The advent of cures creates a true pricing dilemma for pharmaceutical companies and those that pay for medicines. If drugs were priced today to reflect only the value that accrues over time, the resulting (high) prices would strain payers, prompting some of them to limit patient access. Conversely, treating all patients as fast as possible—and in doing so, accelerating eradication—requires prices so low that developing certain cures would become far less economically attractive, particularly compared with the economics of drugs that treat chronic diseases.

Is it possible to solve this dilemma and align the incentives of pharmaceutical companies, payers, and patients?
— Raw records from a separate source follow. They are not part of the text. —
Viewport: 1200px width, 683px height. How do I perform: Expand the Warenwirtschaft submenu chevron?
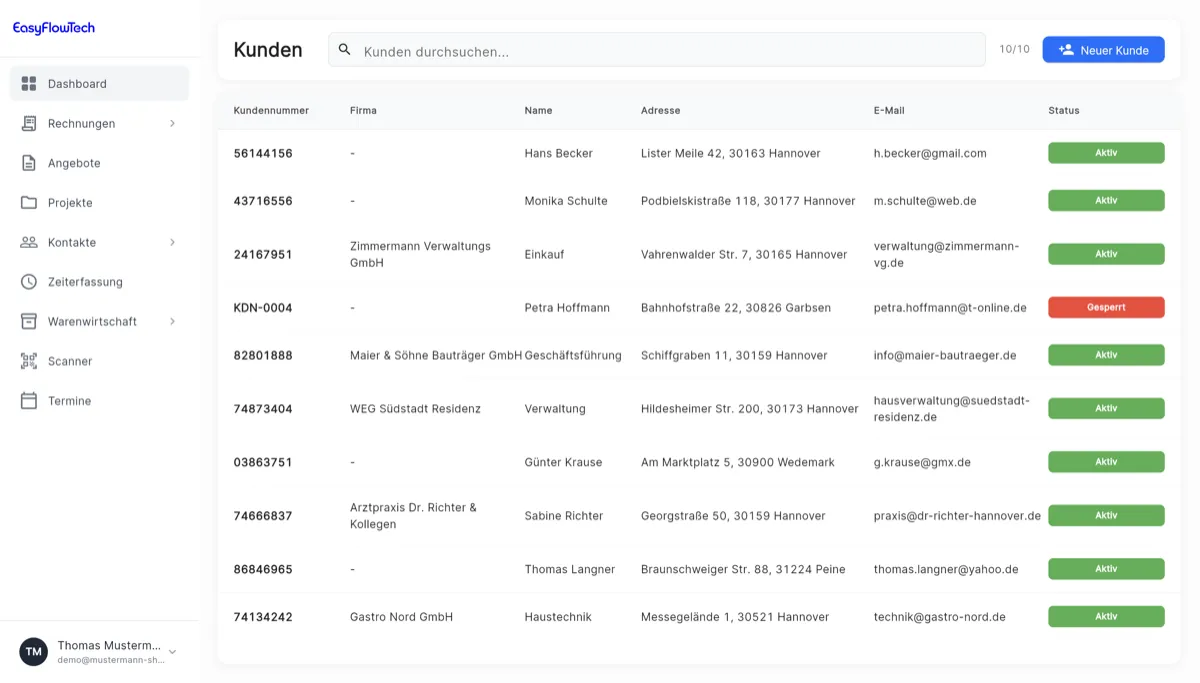(171, 321)
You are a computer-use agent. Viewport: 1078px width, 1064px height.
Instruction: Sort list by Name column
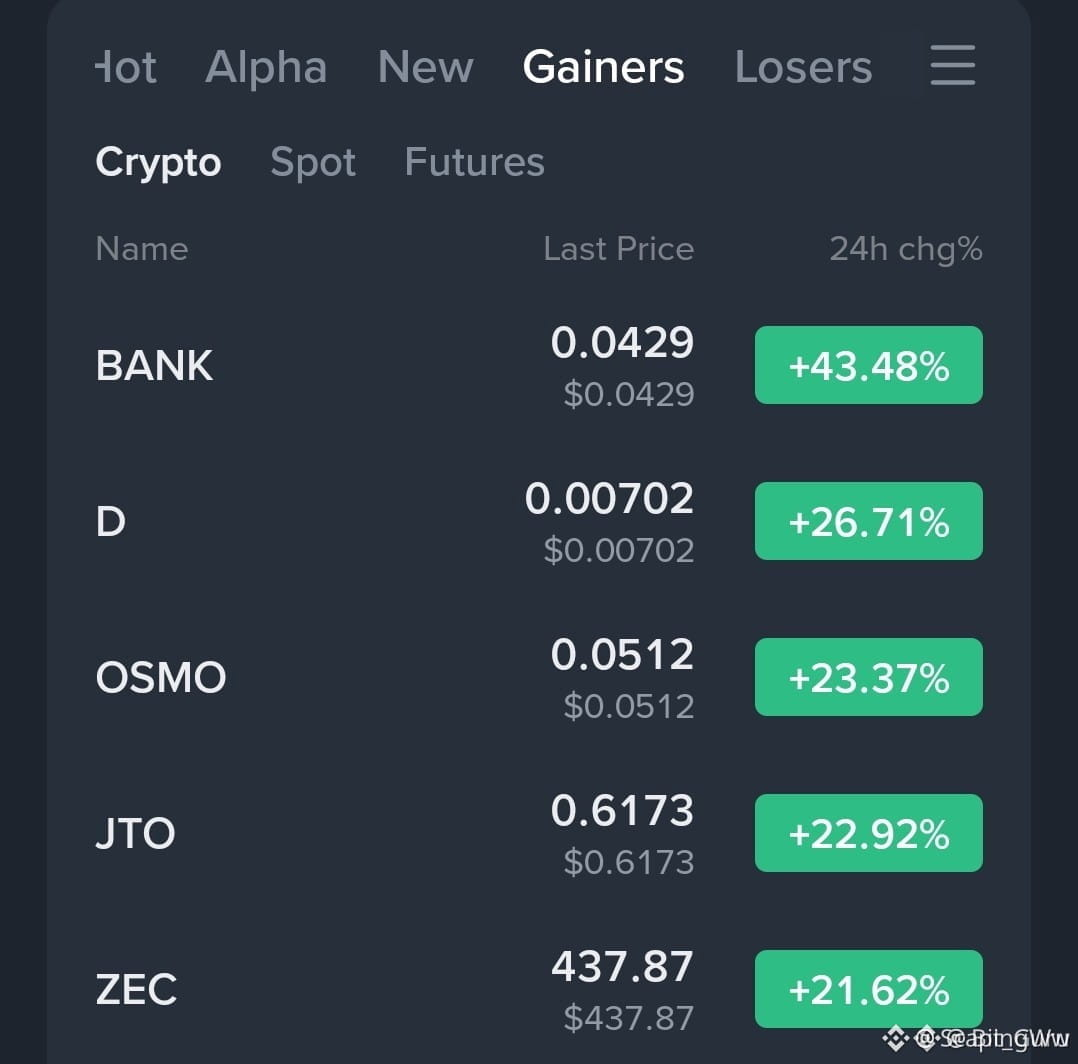pos(142,249)
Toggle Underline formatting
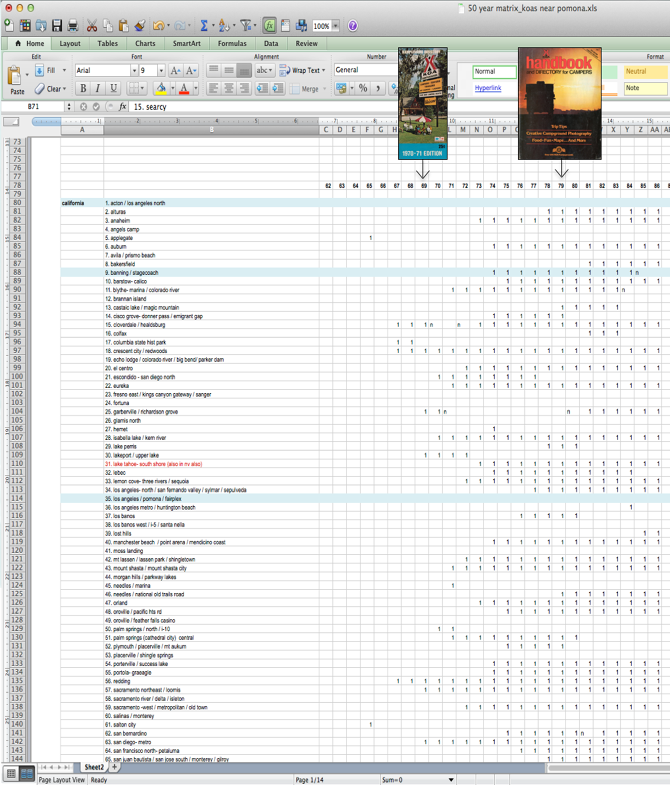The image size is (670, 785). [x=112, y=89]
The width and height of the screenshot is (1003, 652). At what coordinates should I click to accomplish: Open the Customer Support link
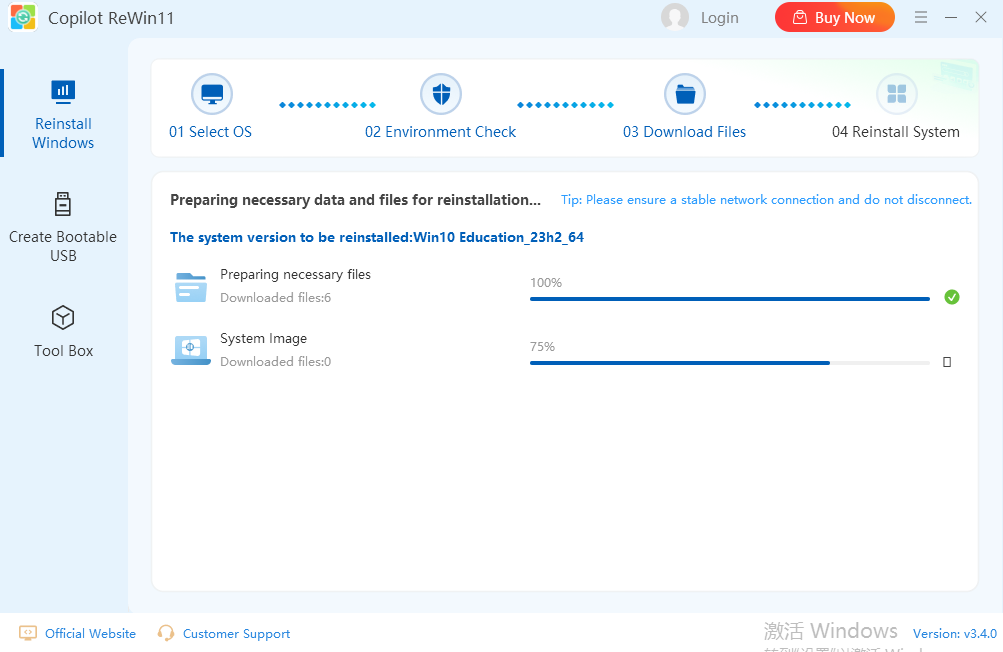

We argue that the answer is yes. The solution is an alternative, population-based treatment-pricing model—what we call the payer licensing agreement (PLA). Its rationale lies in the differences in economics between “managing” and “curing” a disease. For most diseases, treatment focuses on the acute and follow-up regimens to manage individual patients whose current symptoms meet a specific profile. To align value and stakeholder incentives with that objective, pharma manufacturers traditionally apply a fixed, per-patient pricing model. Eradicating diseases, in contrast, should take an entire “population” of patients with a given disease into account at a price that reflects the value of curing all patients. In this article, we use the case of HCV, whose cure was first introduced in 2013, to demonstrate the advantages of a PLA over traditional per-patient models. Our arguments are built on a concept that we first presented in February 2018 at the 5th Annual Global Health Economics Colloquium, held at the University of California, San Francisco, Institute for Global Health Sciences.